In your copy, reproduce each entry exactly and leave out the pictures.

___ Data for review

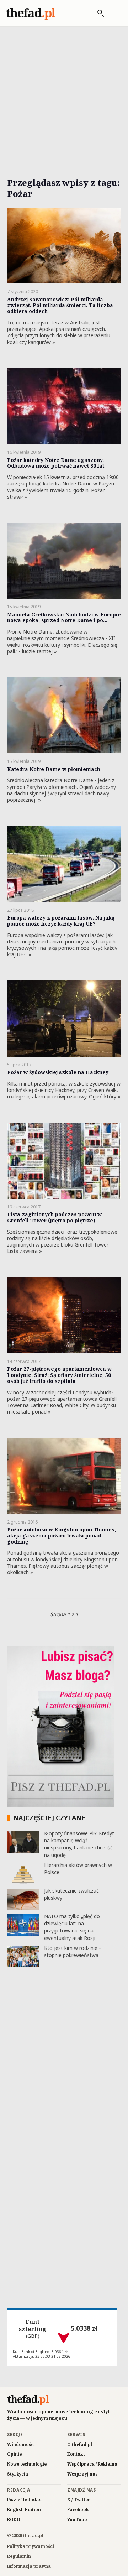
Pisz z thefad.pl (24, 2500)
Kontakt (76, 2454)
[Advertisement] (64, 94)
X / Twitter (78, 2500)
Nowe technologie (27, 2464)
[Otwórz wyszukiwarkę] (97, 13)
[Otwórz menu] (114, 13)
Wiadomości (21, 2444)
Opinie (14, 2454)
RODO (13, 2520)
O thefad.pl (79, 2444)
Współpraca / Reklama (92, 2464)
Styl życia (17, 2474)
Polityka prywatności (30, 2546)
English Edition (24, 2510)
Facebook (78, 2510)
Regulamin (19, 2556)
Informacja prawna (29, 2566)
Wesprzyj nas (82, 2474)
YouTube (77, 2520)
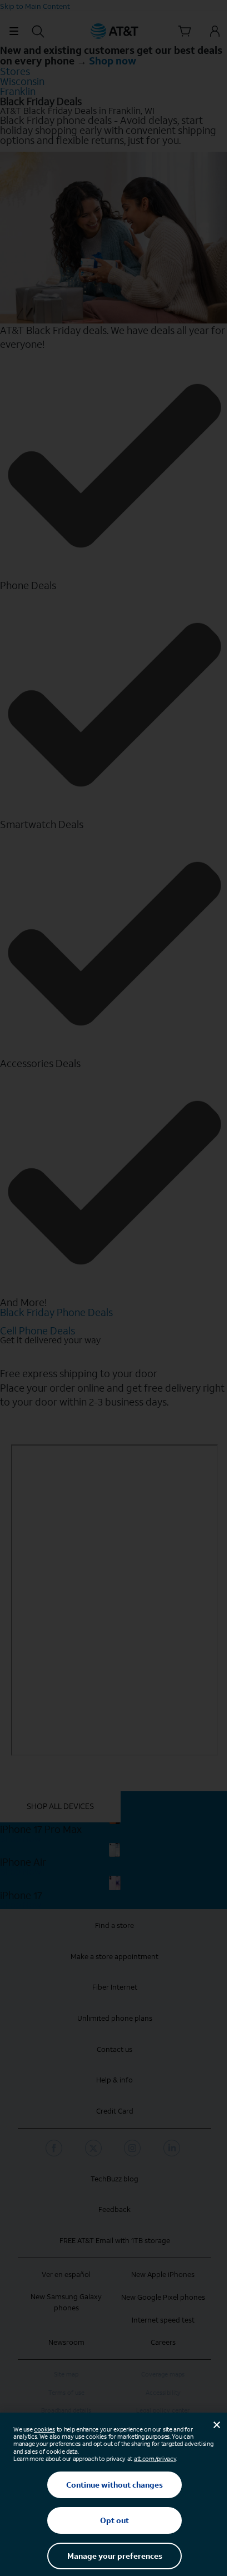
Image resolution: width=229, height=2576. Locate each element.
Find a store (114, 1925)
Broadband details (66, 2410)
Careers (163, 2342)
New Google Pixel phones (163, 2297)
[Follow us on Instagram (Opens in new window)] (134, 2148)
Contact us (114, 2049)
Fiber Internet (114, 1987)
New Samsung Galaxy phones (66, 2302)
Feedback (114, 2209)
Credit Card (114, 2111)
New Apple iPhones (163, 2274)
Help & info (114, 2080)
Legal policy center (163, 2410)
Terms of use (66, 2392)
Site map (66, 2374)
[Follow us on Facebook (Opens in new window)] (56, 2148)
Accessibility (163, 2392)
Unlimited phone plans (114, 2018)
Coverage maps (163, 2374)
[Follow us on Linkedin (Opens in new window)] (173, 2148)
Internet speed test (163, 2320)
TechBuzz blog (114, 2179)
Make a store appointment (114, 1956)
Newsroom (66, 2342)
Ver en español (66, 2274)
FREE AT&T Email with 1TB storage (114, 2240)
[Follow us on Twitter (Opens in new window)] (95, 2148)
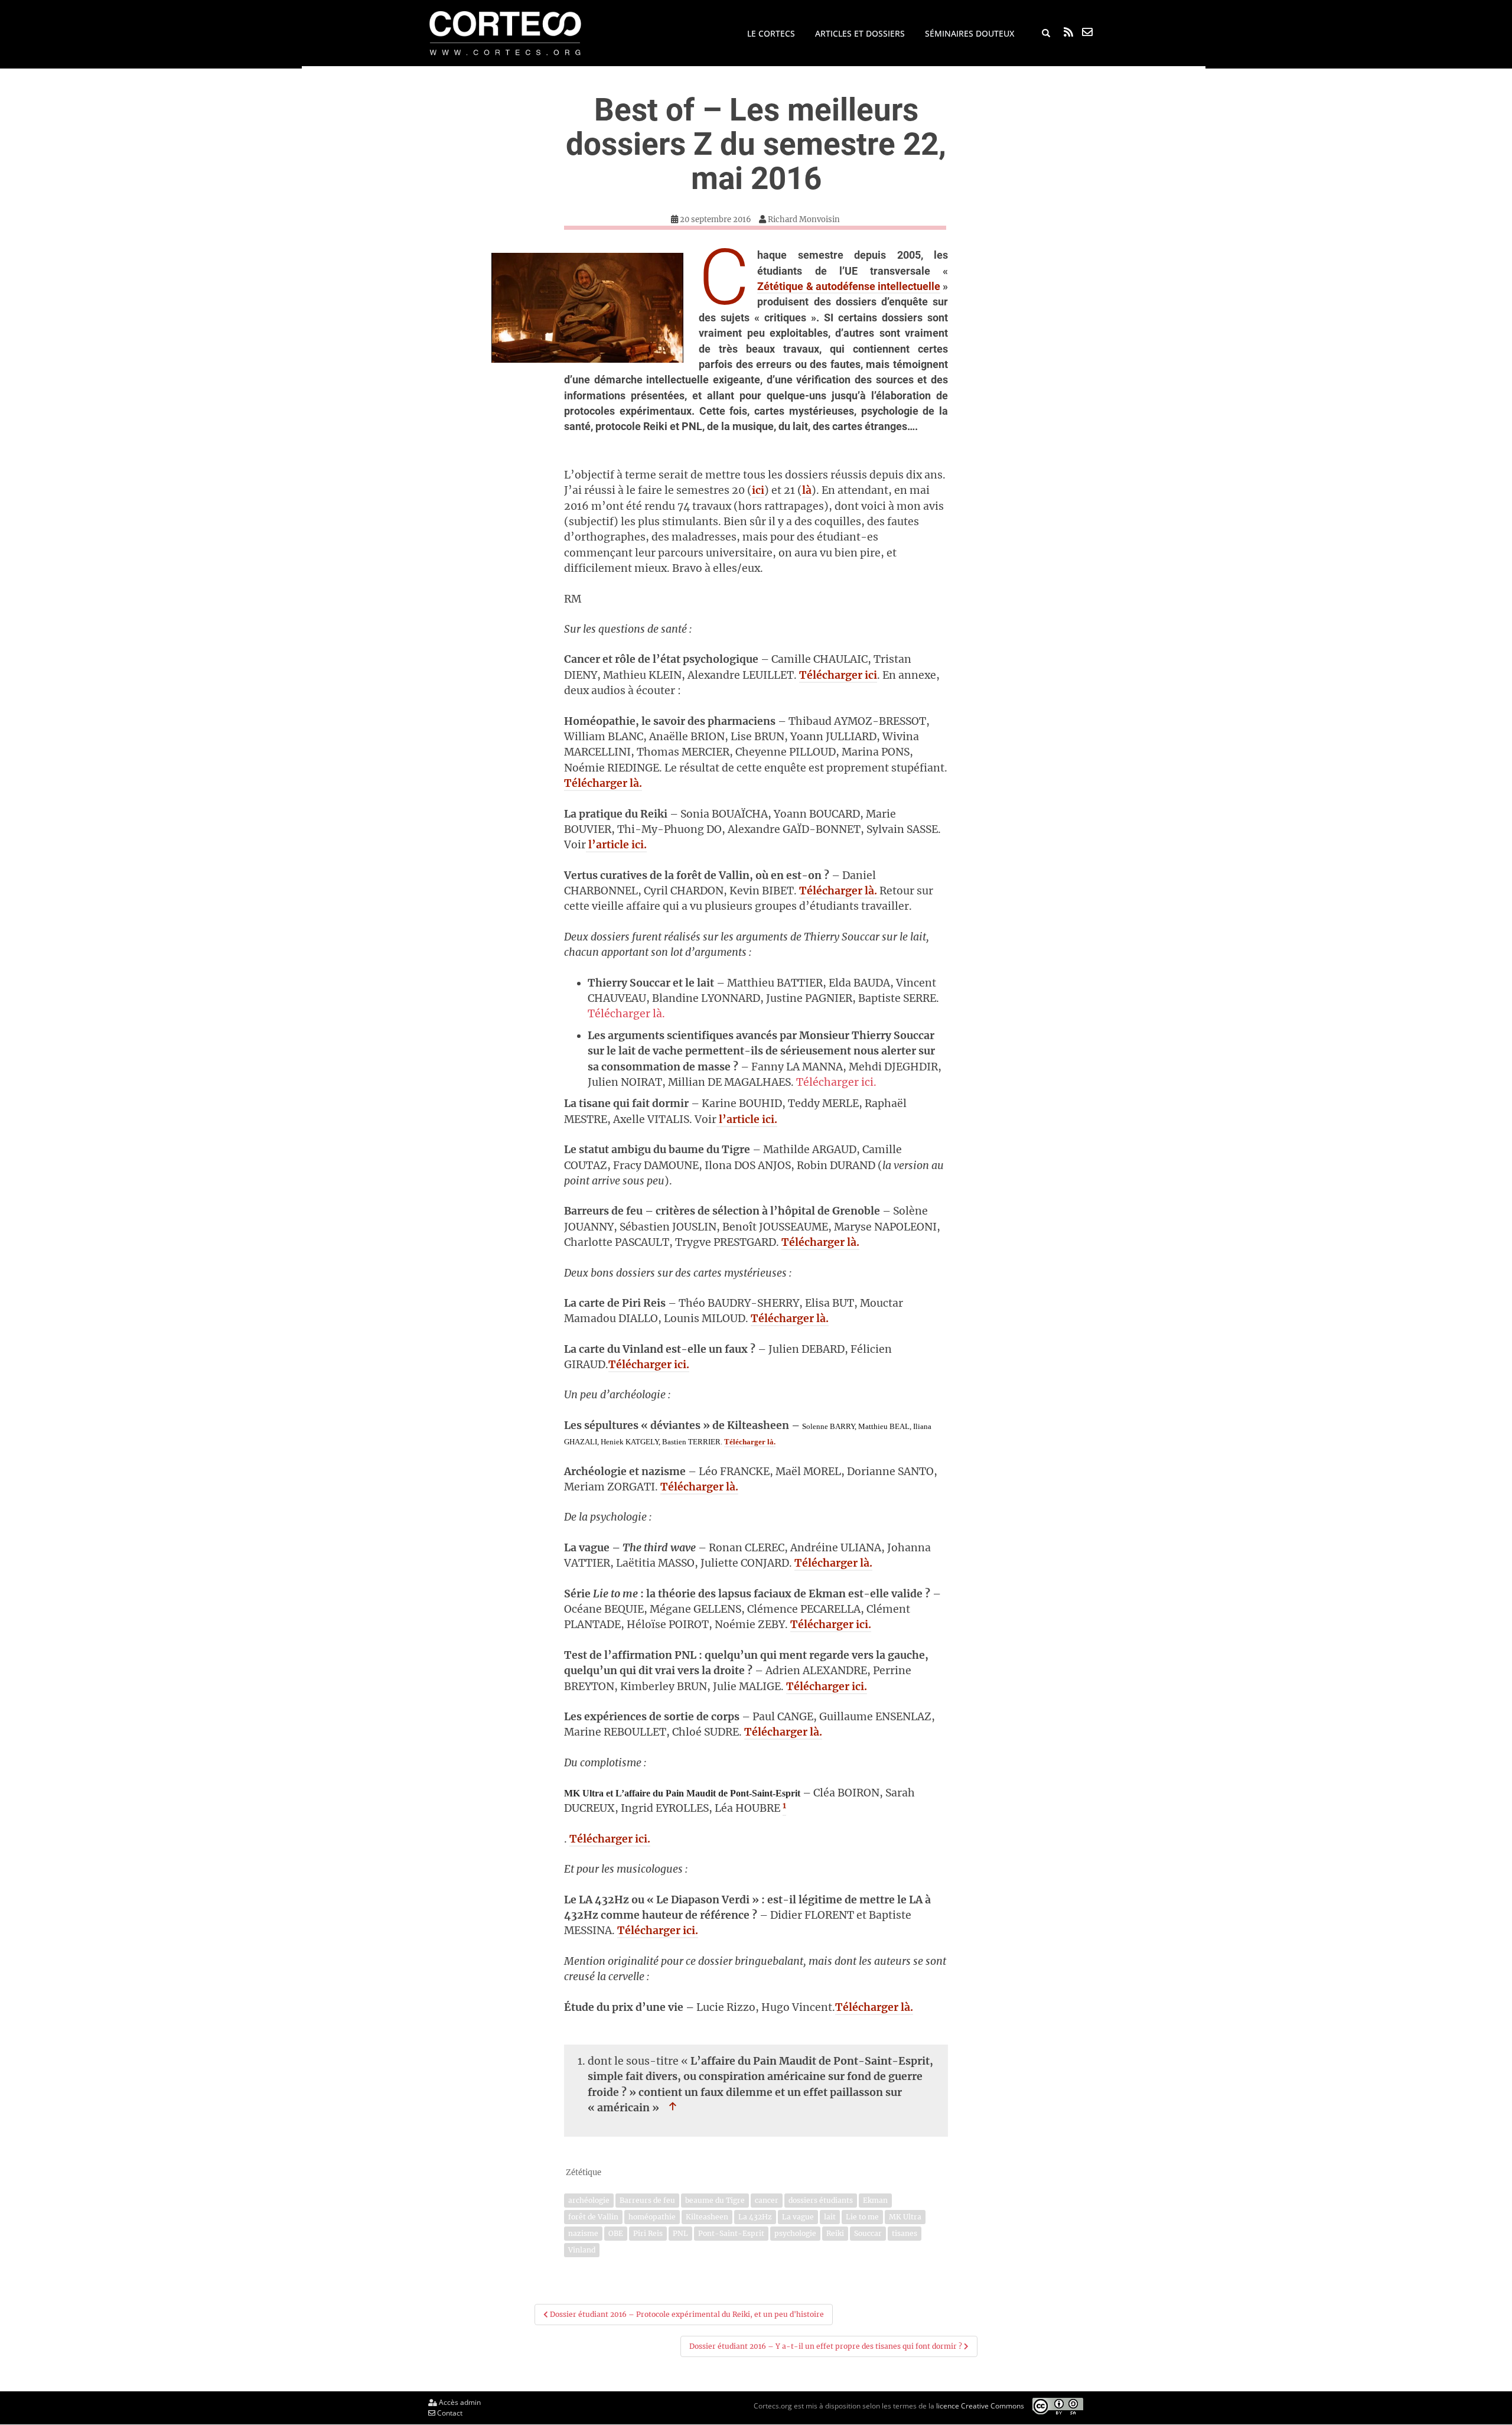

______

[Answer section]
Pisz z thefad.pl (24, 2500)
Kontakt (76, 2454)
[Advertisement] (64, 94)
X / Twitter (78, 2500)
Nowe technologie (27, 2464)
[Otwórz wyszukiwarkę] (97, 13)
[Otwórz menu] (114, 13)
Wiadomości (21, 2444)
Opinie (14, 2454)
RODO (13, 2520)
O thefad.pl (79, 2444)
Współpraca / Reklama (92, 2464)
Styl życia (17, 2474)
Polityka prywatności (30, 2546)
English Edition (24, 2510)
Facebook (78, 2510)
Regulamin (19, 2556)
Informacja prawna (29, 2566)
Wesprzyj nas (82, 2474)
YouTube (77, 2520)
Image resolution: width=229, height=2576. Locate each element.
Find a store (114, 1925)
Broadband details (66, 2410)
Careers (163, 2342)
New Google Pixel phones (163, 2297)
[Follow us on Instagram (Opens in new window)] (134, 2148)
Contact us (114, 2049)
Fiber Internet (114, 1987)
New Samsung Galaxy phones (66, 2302)
Feedback (114, 2209)
Credit Card (114, 2111)
New Apple iPhones (163, 2274)
Help & info (114, 2080)
Legal policy center (163, 2410)
Terms of use (66, 2392)
Site map (66, 2374)
[Follow us on Facebook (Opens in new window)] (56, 2148)
Accessibility (163, 2392)
Unlimited phone plans (114, 2018)
Coverage maps (163, 2374)
[Follow us on Linkedin (Opens in new window)] (173, 2148)
Internet speed test (163, 2320)
TechBuzz blog (114, 2179)
Make a store appointment (114, 1956)
Newsroom (66, 2342)
Ver en español (66, 2274)
FREE AT&T Email with 1TB storage (114, 2240)
[Follow us on Twitter (Opens in new window)] (95, 2148)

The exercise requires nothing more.